Феролюц, так его зовут. Это одно из традиционных имен, что дают своим владыкам его сородичи. Его значение связано с демоническим величием и еще с царственным цветком, чьи длинные лепестки изогнуты, словно сабли. Также оно может считаться неполной анаграммой другого имени. Его носитель тоже был крылат.
Ведь Феролюц и его народ — крылатые существа. Более всего прочего они похожи на гнездовье темных орлов, вознесенное высоко среди скальных гребней и пиков гор. Свирепые и величественные, подобно орлам, застыли на уступах хмурые часовые, недвижные, словно изваяния, сложив черные крылья.
Они очень сходны внешне (не род или племя, а скорее стая, стая воронов). И Феролюц таков — чернокрылый, черноволосый, с орлиными чертами, стоящий на краю усеянной звездами бездны, с глазами, пылающими в ночи, как и все глаза на этих скалах, бездонно-алые, словно красное вино.

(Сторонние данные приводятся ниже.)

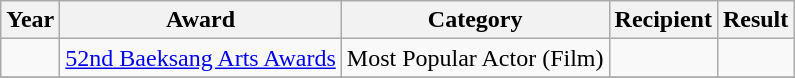
Recipient (663, 20)
Result (755, 20)
Award (201, 20)
Most Popular Actor (Film) (475, 58)
Category (475, 20)
52nd Baeksang Arts Awards (201, 58)
Year (30, 20)
Locate the cell with the specified text and output its [X, Y] center coordinate. 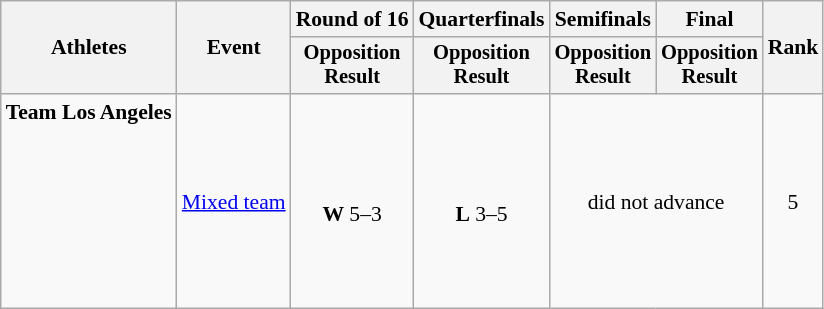
Team Los Angeles [89, 201]
Semifinals [604, 19]
5 [794, 201]
did not advance [656, 201]
Mixed team [234, 201]
Athletes [89, 48]
Round of 16 [352, 19]
Final [710, 19]
Rank [794, 48]
L 3–5 [482, 201]
Event [234, 48]
W 5–3 [352, 201]
Quarterfinals [482, 19]
Determine the (X, Y) coordinate at the center of the cell enclosing the given text.  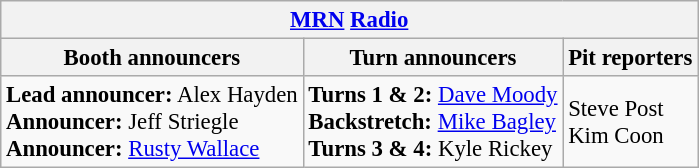
Lead announcer: Alex HaydenAnnouncer: Jeff StriegleAnnouncer: Rusty Wallace (152, 122)
Steve PostKim Coon (630, 122)
Pit reporters (630, 58)
Booth announcers (152, 58)
MRN Radio (350, 20)
Turn announcers (433, 58)
Turns 1 & 2: Dave MoodyBackstretch: Mike BagleyTurns 3 & 4: Kyle Rickey (433, 122)
Pinpoint the cell where the given text exists, returning its (x, y) midpoint coordinate. 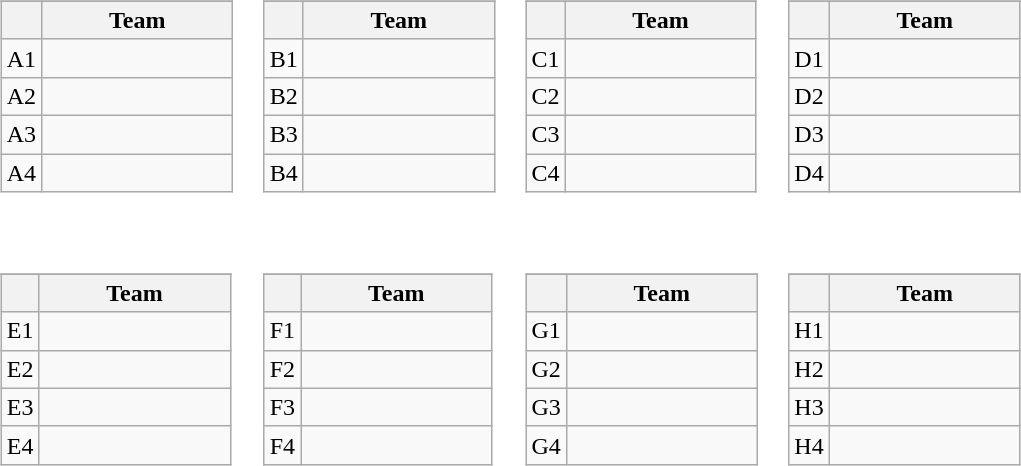
A2 (21, 96)
F4 (282, 445)
H3 (809, 407)
C1 (546, 58)
G2 (546, 369)
D3 (809, 134)
E4 (20, 445)
E3 (20, 407)
G4 (546, 445)
C3 (546, 134)
D1 (809, 58)
E2 (20, 369)
H2 (809, 369)
H1 (809, 331)
D4 (809, 173)
G3 (546, 407)
C4 (546, 173)
A3 (21, 134)
C2 (546, 96)
A4 (21, 173)
B2 (284, 96)
B1 (284, 58)
H4 (809, 445)
B4 (284, 173)
A1 (21, 58)
D2 (809, 96)
F2 (282, 369)
E1 (20, 331)
F3 (282, 407)
G1 (546, 331)
F1 (282, 331)
B3 (284, 134)
Find where the given text appears and provide that cell's center as (x, y) coordinate. 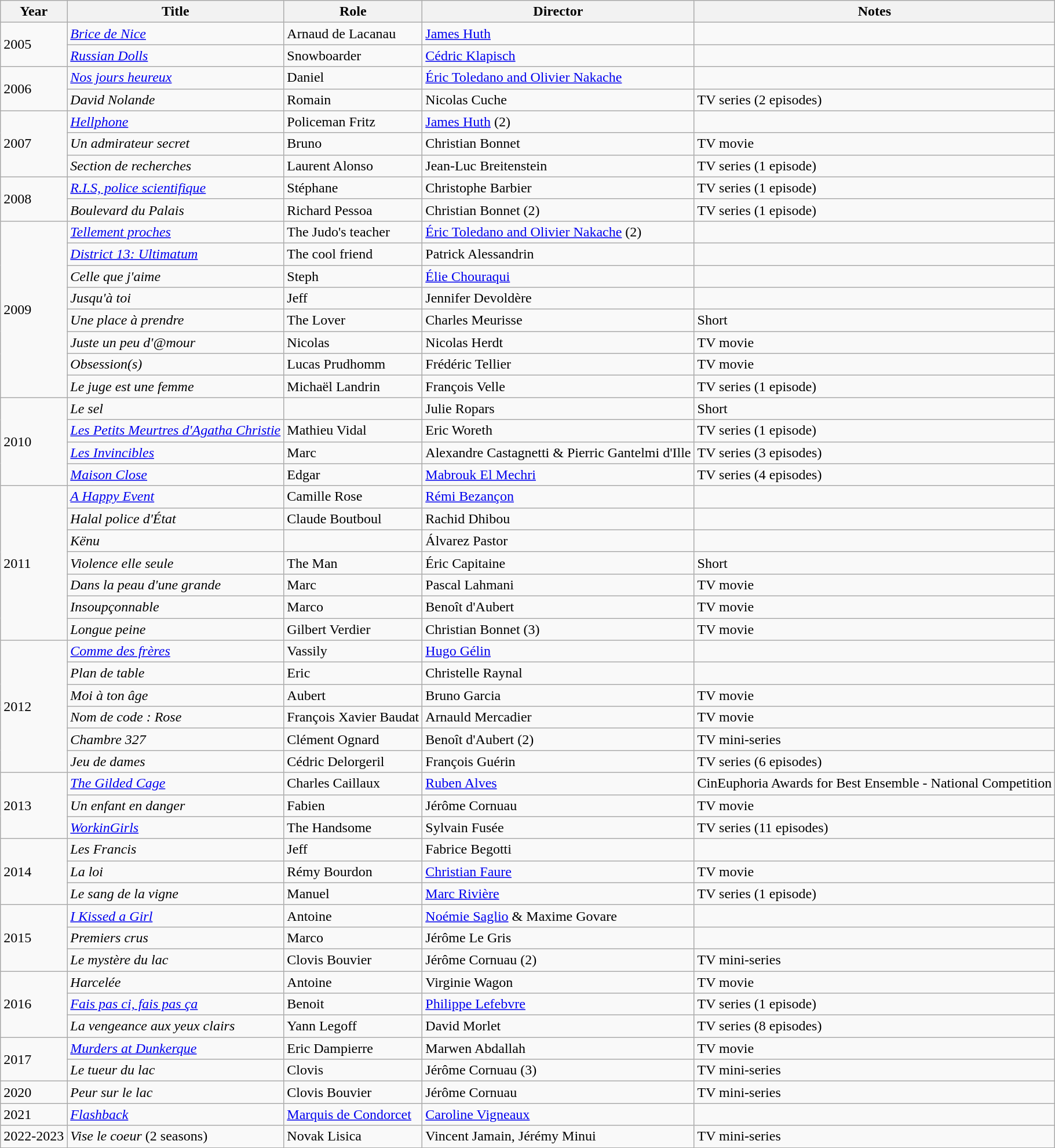
Nicolas (353, 342)
Eric Dampierre (353, 1048)
R.I.S, police scientifique (176, 188)
2010 (34, 441)
Marwen Abdallah (558, 1048)
Chambre 327 (176, 739)
Juste un peu d'@mour (176, 342)
The Handsome (353, 827)
2012 (34, 706)
Boulevard du Palais (176, 210)
Manuel (353, 893)
Longue peine (176, 629)
Marc Rivière (558, 893)
Vassily (353, 651)
Le sang de la vigne (176, 893)
Jennifer Devoldère (558, 298)
Jérôme Cornuau (2) (558, 959)
Benoît d'Aubert (558, 607)
Gilbert Verdier (353, 629)
Insoupçonnable (176, 607)
The Lover (353, 320)
Murders at Dunkerque (176, 1048)
Le juge est une femme (176, 386)
TV series (6 episodes) (875, 761)
Jeu de dames (176, 761)
Un enfant en danger (176, 805)
Arnaud de Lacanau (353, 34)
Christian Bonnet (558, 144)
Éric Capitaine (558, 563)
Section de recherches (176, 166)
Russian Dolls (176, 56)
TV series (8 episodes) (875, 1026)
Rémi Bezançon (558, 497)
Rachid Dhibou (558, 519)
2005 (34, 45)
Jusqu'à toi (176, 298)
Violence elle seule (176, 563)
Christian Bonnet (3) (558, 629)
TV series (4 episodes) (875, 474)
TV series (11 episodes) (875, 827)
Vise le coeur (2 seasons) (176, 1136)
WorkinGirls (176, 827)
Camille Rose (353, 497)
I Kissed a Girl (176, 915)
Claude Boutboul (353, 519)
Ruben Alves (558, 783)
Nicolas Cuche (558, 100)
Hugo Gélin (558, 651)
Steph (353, 276)
Le tueur du lac (176, 1070)
Une place à prendre (176, 320)
2021 (34, 1114)
La vengeance aux yeux clairs (176, 1026)
Cédric Klapisch (558, 56)
Director (558, 12)
Jérôme Cornuau (3) (558, 1070)
Eric (353, 673)
The Gilded Cage (176, 783)
Marquis de Condorcet (353, 1114)
Tellement proches (176, 232)
2020 (34, 1092)
The cool friend (353, 254)
David Nolande (176, 100)
Halal police d'État (176, 519)
2022-2023 (34, 1136)
Christian Faure (558, 871)
Laurent Alonso (353, 166)
Aubert (353, 695)
Virginie Wagon (558, 982)
Nom de code : Rose (176, 717)
Stéphane (353, 188)
Christian Bonnet (2) (558, 210)
Julie Ropars (558, 408)
Mathieu Vidal (353, 430)
Yann Legoff (353, 1026)
2011 (34, 563)
Noémie Saglio & Maxime Govare (558, 915)
Clément Ognard (353, 739)
Comme des frères (176, 651)
Élie Chouraqui (558, 276)
Fabrice Begotti (558, 849)
Éric Toledano and Olivier Nakache (2) (558, 232)
TV series (2 episodes) (875, 100)
Notes (875, 12)
Benoit (353, 1004)
Nicolas Herdt (558, 342)
Brice de Nice (176, 34)
Role (353, 12)
Jérôme Le Gris (558, 937)
Fais pas ci, fais pas ça (176, 1004)
Title (176, 12)
Pascal Lahmani (558, 585)
Nos jours heureux (176, 78)
Novak Lisica (353, 1136)
Edgar (353, 474)
TV series (3 episodes) (875, 452)
Benoît d'Aubert (2) (558, 739)
Patrick Alessandrin (558, 254)
Peur sur le lac (176, 1092)
James Huth (2) (558, 122)
CinEuphoria Awards for Best Ensemble - National Competition (875, 783)
Arnauld Mercadier (558, 717)
2007 (34, 144)
Le sel (176, 408)
Bruno Garcia (558, 695)
A Happy Event (176, 497)
David Morlet (558, 1026)
Daniel (353, 78)
Christelle Raynal (558, 673)
Clovis (353, 1070)
Premiers crus (176, 937)
Year (34, 12)
Eric Woreth (558, 430)
Alexandre Castagnetti & Pierric Gantelmi d'Ille (558, 452)
François Velle (558, 386)
The Man (353, 563)
Harcelée (176, 982)
2016 (34, 1004)
Mabrouk El Mechri (558, 474)
Kënu (176, 541)
Caroline Vigneaux (558, 1114)
Frédéric Tellier (558, 364)
Álvarez Pastor (558, 541)
Sylvain Fusée (558, 827)
Fabien (353, 805)
Éric Toledano and Olivier Nakache (558, 78)
Romain (353, 100)
Snowboarder (353, 56)
2017 (34, 1059)
2006 (34, 89)
Plan de table (176, 673)
Jean-Luc Breitenstein (558, 166)
Bruno (353, 144)
Un admirateur secret (176, 144)
2014 (34, 871)
2009 (34, 309)
Dans la peau d'une grande (176, 585)
The Judo's teacher (353, 232)
Richard Pessoa (353, 210)
Maison Close (176, 474)
James Huth (558, 34)
Philippe Lefebvre (558, 1004)
Les Petits Meurtres d'Agatha Christie (176, 430)
District 13: Ultimatum (176, 254)
Hellphone (176, 122)
Rémy Bourdon (353, 871)
2015 (34, 937)
Michaël Landrin (353, 386)
Celle que j'aime (176, 276)
Les Invincibles (176, 452)
Policeman Fritz (353, 122)
Vincent Jamain, Jérémy Minui (558, 1136)
Flashback (176, 1114)
Cédric Delorgeril (353, 761)
Obsession(s) (176, 364)
Lucas Prudhomm (353, 364)
Le mystère du lac (176, 959)
Charles Caillaux (353, 783)
Moi à ton âge (176, 695)
La loi (176, 871)
Les Francis (176, 849)
François Xavier Baudat (353, 717)
Charles Meurisse (558, 320)
Christophe Barbier (558, 188)
François Guérin (558, 761)
2008 (34, 199)
2013 (34, 805)
Extract the [X, Y] coordinate from the center of the cell holding the provided text.  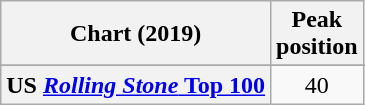
US Rolling Stone Top 100 [136, 85]
40 [317, 85]
Chart (2019) [136, 34]
Peakposition [317, 34]
Find where the given text appears and provide that cell's center as [X, Y] coordinate. 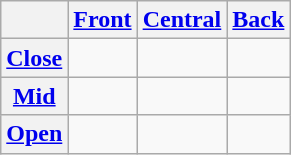
Mid [34, 96]
Open [34, 134]
Front [102, 20]
Back [258, 20]
Close [34, 58]
Central [182, 20]
Determine the [X, Y] coordinate at the center of the cell enclosing the given text.  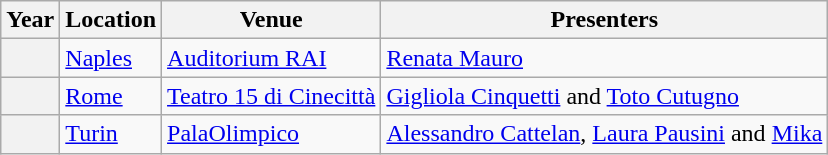
Alessandro Cattelan, Laura Pausini and Mika [604, 134]
Gigliola Cinquetti and Toto Cutugno [604, 96]
Renata Mauro [604, 58]
Naples [111, 58]
PalaOlimpico [272, 134]
Presenters [604, 20]
Turin [111, 134]
Venue [272, 20]
Auditorium RAI [272, 58]
Year [30, 20]
Rome [111, 96]
Teatro 15 di Cinecittà [272, 96]
Location [111, 20]
Pinpoint the cell where the given text exists, returning its [x, y] midpoint coordinate. 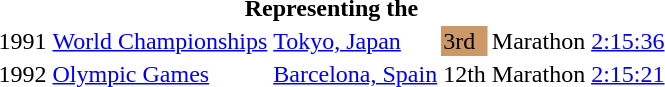
World Championships [160, 41]
Tokyo, Japan [356, 41]
3rd [465, 41]
Marathon [538, 41]
Determine the [x, y] coordinate at the center of the cell enclosing the given text.  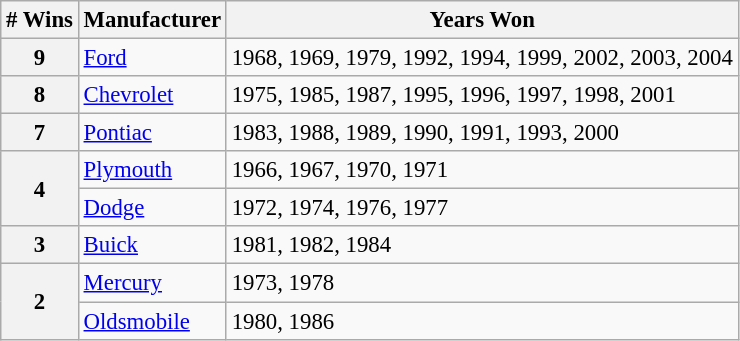
Mercury [152, 283]
Ford [152, 58]
3 [40, 245]
Oldsmobile [152, 321]
Pontiac [152, 133]
1973, 1978 [482, 283]
9 [40, 58]
Manufacturer [152, 20]
Years Won [482, 20]
8 [40, 95]
Plymouth [152, 170]
1983, 1988, 1989, 1990, 1991, 1993, 2000 [482, 133]
# Wins [40, 20]
1975, 1985, 1987, 1995, 1996, 1997, 1998, 2001 [482, 95]
1972, 1974, 1976, 1977 [482, 208]
1980, 1986 [482, 321]
1981, 1982, 1984 [482, 245]
7 [40, 133]
Dodge [152, 208]
4 [40, 188]
Buick [152, 245]
2 [40, 302]
1968, 1969, 1979, 1992, 1994, 1999, 2002, 2003, 2004 [482, 58]
1966, 1967, 1970, 1971 [482, 170]
Chevrolet [152, 95]
From the cell containing the given text, extract its center point as (X, Y) coordinate. 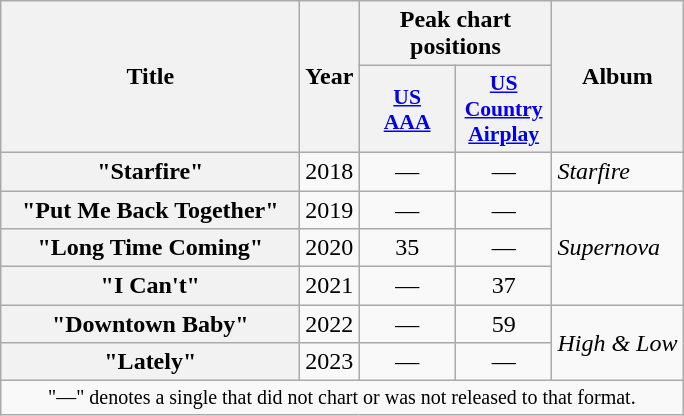
2020 (330, 248)
"I Can't" (150, 286)
2023 (330, 362)
"—" denotes a single that did not chart or was not released to that format. (342, 398)
"Lately" (150, 362)
"Long Time Coming" (150, 248)
2022 (330, 324)
Starfire (618, 171)
"Starfire" (150, 171)
Supernova (618, 247)
USCountryAirplay (504, 110)
35 (408, 248)
2019 (330, 209)
High & Low (618, 343)
2018 (330, 171)
37 (504, 286)
Title (150, 77)
"Put Me Back Together" (150, 209)
2021 (330, 286)
Album (618, 77)
59 (504, 324)
Year (330, 77)
"Downtown Baby" (150, 324)
USAAA (408, 110)
Peak chartpositions (456, 34)
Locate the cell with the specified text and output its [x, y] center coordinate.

У них собственные традиции искусства и науки. Они не пишут и не читают книг, не шьют нарядов, не обсуждают Бога, метафизику или людей. Их крики по большей части бессловесны и всегда загадочны, и вьются по ветру, словно ленты, когда они кружат, и ныряют вниз, и зависают жуткими крестами среди горных вершин. Но они поют, долгими часами или целыми ночами подряд, и в этой музыке кроется язык, известный только им самим. Вся их мудрость и богословие, все их понимание красоты, истины или любви заключены в пении.
Они кажутся не склонными к любви, и они таковы. Безжалостные падшие ангелы. Кочевой народ, они скитаются в поисках пропитания. Пища им — кровь. Найдя замок, они сочли его, каждый его бастион и стену, своими охотничьими угодьями. Они нашли здесь добычу и искали новую годами.